**WHAT THE TASK ASKS**
Copy the rows between the line holding "1512x794 pixels." and the line holding "Looking at the screenshot, I should (x=1031, y=86).", inclusive, reproducing them line for line.

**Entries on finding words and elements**
+--

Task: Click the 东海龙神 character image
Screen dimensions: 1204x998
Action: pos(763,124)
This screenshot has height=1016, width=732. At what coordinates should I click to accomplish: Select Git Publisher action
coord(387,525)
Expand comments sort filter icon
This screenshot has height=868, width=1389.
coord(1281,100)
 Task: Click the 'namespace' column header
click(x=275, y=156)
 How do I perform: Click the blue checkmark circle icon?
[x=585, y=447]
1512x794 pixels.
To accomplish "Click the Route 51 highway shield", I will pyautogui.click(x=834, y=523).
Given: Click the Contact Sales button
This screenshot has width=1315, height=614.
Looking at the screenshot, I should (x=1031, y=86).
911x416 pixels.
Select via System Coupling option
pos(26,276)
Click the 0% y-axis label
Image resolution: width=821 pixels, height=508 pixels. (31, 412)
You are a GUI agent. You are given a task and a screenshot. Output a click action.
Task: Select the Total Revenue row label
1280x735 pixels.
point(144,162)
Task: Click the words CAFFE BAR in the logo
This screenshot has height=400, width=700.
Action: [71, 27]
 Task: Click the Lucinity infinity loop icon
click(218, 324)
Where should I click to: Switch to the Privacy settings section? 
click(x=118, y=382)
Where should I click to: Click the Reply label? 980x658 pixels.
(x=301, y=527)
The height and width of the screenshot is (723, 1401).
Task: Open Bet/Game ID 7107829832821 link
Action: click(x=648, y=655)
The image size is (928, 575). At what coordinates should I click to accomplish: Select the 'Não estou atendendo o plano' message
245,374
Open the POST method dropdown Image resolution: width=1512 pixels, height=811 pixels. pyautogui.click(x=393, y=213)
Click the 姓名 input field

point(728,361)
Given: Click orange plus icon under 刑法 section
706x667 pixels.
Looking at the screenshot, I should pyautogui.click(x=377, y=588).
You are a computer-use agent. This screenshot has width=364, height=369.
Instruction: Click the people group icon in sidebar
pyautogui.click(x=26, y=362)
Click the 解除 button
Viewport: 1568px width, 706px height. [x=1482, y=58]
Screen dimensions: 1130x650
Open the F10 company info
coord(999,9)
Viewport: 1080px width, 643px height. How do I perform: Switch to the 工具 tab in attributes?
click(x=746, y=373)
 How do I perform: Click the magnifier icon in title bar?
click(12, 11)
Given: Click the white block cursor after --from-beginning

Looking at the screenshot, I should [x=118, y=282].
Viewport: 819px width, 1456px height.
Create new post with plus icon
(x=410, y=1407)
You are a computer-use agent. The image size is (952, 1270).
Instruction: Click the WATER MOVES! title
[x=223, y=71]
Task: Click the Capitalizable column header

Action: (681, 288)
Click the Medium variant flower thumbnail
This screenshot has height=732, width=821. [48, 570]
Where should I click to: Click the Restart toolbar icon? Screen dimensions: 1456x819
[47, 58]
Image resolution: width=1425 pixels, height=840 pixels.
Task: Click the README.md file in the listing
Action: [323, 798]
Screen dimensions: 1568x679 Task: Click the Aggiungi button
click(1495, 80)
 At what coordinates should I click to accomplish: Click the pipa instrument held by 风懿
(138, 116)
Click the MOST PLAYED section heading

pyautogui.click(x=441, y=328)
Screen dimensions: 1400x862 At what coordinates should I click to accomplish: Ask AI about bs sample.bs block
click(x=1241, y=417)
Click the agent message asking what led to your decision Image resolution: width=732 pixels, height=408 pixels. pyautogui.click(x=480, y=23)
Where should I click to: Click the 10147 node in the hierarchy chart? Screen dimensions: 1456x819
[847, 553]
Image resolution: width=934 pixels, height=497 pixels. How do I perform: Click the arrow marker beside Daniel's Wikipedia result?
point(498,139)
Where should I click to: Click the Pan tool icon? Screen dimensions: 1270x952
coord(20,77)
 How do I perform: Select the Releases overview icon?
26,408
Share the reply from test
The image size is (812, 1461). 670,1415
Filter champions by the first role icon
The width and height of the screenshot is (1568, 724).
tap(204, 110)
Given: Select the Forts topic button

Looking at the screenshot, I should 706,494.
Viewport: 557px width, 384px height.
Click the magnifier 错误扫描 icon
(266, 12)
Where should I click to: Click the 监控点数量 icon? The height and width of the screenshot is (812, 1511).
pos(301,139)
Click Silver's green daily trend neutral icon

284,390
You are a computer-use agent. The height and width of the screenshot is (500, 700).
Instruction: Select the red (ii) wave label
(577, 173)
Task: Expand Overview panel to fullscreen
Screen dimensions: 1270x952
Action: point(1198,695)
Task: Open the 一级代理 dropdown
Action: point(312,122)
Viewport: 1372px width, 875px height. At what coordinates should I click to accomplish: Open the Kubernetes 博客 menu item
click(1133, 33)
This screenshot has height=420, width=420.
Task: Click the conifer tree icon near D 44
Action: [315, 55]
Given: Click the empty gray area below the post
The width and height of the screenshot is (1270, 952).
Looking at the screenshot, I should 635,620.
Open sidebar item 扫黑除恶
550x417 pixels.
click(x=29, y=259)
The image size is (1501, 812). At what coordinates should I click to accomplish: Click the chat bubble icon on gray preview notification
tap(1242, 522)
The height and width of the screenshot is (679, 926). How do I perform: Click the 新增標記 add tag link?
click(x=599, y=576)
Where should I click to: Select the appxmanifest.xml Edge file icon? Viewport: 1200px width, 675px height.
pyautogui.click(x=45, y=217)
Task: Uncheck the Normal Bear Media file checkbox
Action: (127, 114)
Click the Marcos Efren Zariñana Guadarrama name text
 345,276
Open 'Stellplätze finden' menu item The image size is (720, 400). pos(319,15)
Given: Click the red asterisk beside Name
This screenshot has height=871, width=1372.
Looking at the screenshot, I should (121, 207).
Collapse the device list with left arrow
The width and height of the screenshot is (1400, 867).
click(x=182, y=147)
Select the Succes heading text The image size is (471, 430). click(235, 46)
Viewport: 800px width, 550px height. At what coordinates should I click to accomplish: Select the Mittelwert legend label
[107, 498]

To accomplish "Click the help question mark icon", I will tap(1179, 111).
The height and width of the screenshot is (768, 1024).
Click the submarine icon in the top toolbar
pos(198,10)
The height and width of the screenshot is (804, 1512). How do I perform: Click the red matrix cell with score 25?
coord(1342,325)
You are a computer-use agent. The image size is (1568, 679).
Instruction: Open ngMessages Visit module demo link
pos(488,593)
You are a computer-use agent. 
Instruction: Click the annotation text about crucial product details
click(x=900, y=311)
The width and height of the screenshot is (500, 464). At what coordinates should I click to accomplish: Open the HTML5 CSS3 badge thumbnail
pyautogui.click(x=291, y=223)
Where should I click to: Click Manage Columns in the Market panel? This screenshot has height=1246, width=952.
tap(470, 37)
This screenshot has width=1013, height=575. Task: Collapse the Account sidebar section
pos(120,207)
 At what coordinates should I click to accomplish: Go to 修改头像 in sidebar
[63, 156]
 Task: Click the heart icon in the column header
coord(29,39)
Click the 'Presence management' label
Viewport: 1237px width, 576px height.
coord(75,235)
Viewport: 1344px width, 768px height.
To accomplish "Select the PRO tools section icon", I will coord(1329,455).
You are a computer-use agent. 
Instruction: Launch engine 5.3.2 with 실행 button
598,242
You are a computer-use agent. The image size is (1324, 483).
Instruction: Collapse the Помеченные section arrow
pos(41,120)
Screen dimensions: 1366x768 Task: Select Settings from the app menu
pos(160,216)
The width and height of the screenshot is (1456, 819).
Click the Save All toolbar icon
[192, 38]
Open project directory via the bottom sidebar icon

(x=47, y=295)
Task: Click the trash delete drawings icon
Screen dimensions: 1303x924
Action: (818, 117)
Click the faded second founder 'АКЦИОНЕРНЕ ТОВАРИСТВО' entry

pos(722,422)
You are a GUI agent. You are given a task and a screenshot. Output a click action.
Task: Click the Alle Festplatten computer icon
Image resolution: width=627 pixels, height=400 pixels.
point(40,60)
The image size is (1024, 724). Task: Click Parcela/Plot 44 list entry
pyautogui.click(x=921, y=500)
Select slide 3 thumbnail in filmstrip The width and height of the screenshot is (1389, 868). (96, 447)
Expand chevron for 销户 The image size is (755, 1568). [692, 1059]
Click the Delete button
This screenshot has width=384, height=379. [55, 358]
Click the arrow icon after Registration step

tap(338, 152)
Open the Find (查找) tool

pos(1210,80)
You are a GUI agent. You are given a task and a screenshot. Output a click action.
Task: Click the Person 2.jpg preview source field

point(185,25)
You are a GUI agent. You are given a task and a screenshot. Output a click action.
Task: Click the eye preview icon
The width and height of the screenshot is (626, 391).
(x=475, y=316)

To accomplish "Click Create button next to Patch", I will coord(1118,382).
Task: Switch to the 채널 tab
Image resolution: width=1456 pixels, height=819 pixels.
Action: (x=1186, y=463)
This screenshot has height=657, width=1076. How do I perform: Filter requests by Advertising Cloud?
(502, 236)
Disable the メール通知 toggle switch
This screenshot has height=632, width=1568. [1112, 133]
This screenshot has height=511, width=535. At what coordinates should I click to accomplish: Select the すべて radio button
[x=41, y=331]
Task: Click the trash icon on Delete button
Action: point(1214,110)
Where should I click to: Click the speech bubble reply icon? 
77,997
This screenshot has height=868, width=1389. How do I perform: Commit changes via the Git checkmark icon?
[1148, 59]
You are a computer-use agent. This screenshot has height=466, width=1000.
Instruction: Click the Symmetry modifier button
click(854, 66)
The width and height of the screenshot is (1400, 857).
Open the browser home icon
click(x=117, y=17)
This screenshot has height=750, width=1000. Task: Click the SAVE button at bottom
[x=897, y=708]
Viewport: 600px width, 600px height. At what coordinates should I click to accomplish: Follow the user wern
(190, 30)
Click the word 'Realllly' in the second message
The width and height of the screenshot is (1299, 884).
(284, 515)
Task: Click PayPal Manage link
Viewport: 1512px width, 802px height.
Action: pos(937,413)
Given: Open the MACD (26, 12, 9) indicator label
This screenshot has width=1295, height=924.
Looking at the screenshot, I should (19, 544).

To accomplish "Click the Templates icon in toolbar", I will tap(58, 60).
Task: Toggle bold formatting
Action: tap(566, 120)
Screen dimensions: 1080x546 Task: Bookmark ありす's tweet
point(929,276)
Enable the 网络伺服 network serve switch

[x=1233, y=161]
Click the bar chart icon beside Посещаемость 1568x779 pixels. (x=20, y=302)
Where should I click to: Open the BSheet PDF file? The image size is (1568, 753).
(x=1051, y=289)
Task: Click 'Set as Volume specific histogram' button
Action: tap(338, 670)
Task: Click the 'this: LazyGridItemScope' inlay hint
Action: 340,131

+--

**RESPONSE TO THIS EXERCISE**
1512x794 pixels.
To accomplish "Click the Route 51 highway shield", I will pyautogui.click(x=834, y=523).
Given: Click the Contact Sales button
This screenshot has width=1315, height=614.
Looking at the screenshot, I should (x=1031, y=86).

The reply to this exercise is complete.